O potencial dos professores para ser vanguarda da classe operária brasileira

Diante desse cenário, nós, professores, não podemos cair no canto da sereia da frente democrática. Temos que ter claro que a censura e a campanha de desconfiança contra os professores está a serviço de promover profundos ataques contra as condições de trabalho e vida dos professores e dos trabalhadores. Temos que ter claro que o “Escola sem Partido” e a intervenção nas Universidades são, ao mesmo tempo, as continuações autoritárias do golpismo e a preparação para as contrarreformas e privatizações já anunciadas por Bolsonaro e sua equipe.

Assim, precisamos levantar a consigna que articule a denúncia de Bolsonaro como continuidade do golpismo, contra o “Escola sem Partido” e toda forma de assédio e censura contra os professores, contra as intervenções do judiciário e da polícia nas Universidades (demanda democrática) com a intensão clara de Bolsonaro atacar a previdência, os trabalhadores, os serviços e o patrimônio público (demanda econômica). Dar peso apenas à primeira, acaba por desarmar os trabalhadores pelas batalhas decisivas que se darão no plano da luta econômica e pelas condições de trabalho e vida. Dar peso apenas para a segunda, é cair num sindicalismo economicista incapaz de dar uma saída política para os professores e o conjunto dos trabalhadores, já que separa o significado do golpe institucional - e de Bolsonaro e suas políticas repressivas como a continuação violenta do golpe - das consequências econômicas, como os planos de ajustes, a reforma da previdência e as privatizações.

Essa perspectiva é fundamental para conformar uma Frente Única de trabalhadores capaz de articular a defesa contra o autoritarismo e os recuos democráticos com a luta contra os ajustes econômicos que serão descarregados nas costas dos trabalhadores e da juventude.

Até o momento, as grandes centrais não estão apontando nenhuma medida de mobilização. A covardia de seus dirigentes só poderá ser superada com um grande movimento conectado às bases das principais categorias de trabalhadores e da juventude.

Para isso, precisamos exigir das grandes centrais sindicais, e das principais organizações estudantis, que convoquem assembleias e conformem comitês de luta por todo o país para que possamos, a partir da nossa auto-organização, botar em pé um movimento massivo e construído democraticamente nas bases de trabalhadores e da juventude.
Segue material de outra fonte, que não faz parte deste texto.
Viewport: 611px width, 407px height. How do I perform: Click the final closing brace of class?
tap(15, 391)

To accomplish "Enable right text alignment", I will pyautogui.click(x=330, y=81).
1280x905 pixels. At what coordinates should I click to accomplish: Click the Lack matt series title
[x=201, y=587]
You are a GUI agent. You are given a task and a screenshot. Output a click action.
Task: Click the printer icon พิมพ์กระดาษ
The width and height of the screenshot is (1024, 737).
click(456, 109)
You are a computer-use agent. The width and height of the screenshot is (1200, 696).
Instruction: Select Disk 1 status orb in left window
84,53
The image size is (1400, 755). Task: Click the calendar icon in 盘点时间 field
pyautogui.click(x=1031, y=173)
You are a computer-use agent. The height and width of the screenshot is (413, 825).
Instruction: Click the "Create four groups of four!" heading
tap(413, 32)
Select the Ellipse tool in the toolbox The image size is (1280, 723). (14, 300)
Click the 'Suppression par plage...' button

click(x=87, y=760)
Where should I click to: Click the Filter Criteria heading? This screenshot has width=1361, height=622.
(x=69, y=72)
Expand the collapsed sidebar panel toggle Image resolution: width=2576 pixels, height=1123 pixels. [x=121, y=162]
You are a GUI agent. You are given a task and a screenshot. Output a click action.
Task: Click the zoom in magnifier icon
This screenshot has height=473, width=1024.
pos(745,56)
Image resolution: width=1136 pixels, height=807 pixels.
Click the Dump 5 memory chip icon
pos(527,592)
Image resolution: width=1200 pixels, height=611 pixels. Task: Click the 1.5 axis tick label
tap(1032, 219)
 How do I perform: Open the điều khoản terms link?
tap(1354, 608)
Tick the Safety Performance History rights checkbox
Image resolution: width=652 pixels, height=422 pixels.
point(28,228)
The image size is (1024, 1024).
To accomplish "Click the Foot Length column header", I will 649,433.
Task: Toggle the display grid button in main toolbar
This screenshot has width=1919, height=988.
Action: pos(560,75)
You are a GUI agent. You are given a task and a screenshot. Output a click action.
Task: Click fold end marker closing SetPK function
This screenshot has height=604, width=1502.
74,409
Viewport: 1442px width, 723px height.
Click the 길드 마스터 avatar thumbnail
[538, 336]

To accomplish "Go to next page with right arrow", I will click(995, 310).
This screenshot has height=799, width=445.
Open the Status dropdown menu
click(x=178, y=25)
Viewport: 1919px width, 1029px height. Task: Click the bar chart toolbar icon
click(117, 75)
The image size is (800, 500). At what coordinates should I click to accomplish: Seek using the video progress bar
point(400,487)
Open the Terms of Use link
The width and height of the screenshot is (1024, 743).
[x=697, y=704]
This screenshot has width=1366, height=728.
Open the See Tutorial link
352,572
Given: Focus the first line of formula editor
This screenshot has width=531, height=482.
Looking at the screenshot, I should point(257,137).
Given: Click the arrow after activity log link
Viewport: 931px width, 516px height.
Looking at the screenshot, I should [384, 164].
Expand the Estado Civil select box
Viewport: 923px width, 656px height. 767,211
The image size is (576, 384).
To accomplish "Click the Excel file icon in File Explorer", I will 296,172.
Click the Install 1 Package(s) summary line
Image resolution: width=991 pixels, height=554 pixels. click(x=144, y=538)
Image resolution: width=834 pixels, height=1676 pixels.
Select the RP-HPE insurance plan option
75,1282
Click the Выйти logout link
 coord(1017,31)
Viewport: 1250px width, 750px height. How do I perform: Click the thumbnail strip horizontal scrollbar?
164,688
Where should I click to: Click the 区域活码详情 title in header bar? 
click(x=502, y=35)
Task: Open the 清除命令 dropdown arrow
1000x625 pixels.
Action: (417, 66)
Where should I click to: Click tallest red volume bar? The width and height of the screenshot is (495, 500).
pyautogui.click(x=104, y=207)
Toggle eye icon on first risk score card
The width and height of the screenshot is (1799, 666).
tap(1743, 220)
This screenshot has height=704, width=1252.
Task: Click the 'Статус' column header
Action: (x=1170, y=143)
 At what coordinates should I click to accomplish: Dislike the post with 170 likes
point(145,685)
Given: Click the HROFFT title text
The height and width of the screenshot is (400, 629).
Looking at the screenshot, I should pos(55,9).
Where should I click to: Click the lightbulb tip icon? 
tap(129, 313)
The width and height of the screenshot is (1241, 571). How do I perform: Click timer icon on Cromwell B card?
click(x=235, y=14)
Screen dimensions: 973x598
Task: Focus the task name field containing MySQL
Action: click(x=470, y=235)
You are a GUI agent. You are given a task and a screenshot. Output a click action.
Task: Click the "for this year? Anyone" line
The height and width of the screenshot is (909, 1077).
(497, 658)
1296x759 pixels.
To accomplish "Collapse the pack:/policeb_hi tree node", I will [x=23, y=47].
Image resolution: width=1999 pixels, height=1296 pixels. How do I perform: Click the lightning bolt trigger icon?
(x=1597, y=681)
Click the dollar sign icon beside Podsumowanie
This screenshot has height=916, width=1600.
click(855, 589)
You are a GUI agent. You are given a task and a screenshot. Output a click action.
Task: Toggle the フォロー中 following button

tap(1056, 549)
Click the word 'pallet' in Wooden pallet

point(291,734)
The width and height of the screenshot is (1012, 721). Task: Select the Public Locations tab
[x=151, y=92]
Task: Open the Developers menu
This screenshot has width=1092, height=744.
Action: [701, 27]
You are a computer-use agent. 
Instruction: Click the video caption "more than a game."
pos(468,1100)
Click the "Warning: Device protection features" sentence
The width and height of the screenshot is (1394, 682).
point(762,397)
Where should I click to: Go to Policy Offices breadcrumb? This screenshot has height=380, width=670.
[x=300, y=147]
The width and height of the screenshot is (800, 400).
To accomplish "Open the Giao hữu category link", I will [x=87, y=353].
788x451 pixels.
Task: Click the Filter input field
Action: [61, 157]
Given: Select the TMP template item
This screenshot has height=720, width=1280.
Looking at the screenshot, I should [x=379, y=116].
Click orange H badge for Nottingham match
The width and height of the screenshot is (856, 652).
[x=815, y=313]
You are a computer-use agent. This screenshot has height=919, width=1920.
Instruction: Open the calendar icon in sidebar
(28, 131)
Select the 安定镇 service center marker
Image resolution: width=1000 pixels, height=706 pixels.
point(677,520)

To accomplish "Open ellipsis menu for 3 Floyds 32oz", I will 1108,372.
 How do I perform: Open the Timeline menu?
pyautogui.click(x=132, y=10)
Pela relação orgânica que os professores estabelecem com a sociedade, dando aulas para os filhos e jovens da classe trabalhadora, podemos iniciar um movimento que seja catalisador e contamine outros gigantescos batalhões da classe como metalúrgicos, petroleiros e trabalhadores do transporte.

Nós, professores, precisamos superar as divisões que o neoliberalismo e a reforma do Estado impuseram à nossa categoria, dispersando-a em milhares de redes independentes, com condições de trabalho e de remuneração distintas, e, no interior de cada rede, distinguindo entre efetivos e temporários. Precisamos fortalecer a mais sólida unidade de nossas fileiras para podermos resistir aos ataques que querem nos vitimar. Assim, a CNTE - dirigida pelo PT - precisa cumprir seu papel de organizar e articular as lutas, em plano nacional, não aceitando passivamente as divisões que nos impuseram. A política de frente única dos trabalhadores da educação, em conjunto com os demais trabalhadores e a juventude, é certamente a melhor arma contra os ataques que a educação e os professores vêm sofrendo e que atingirá o conjunto dos trabalhadores e da juventude.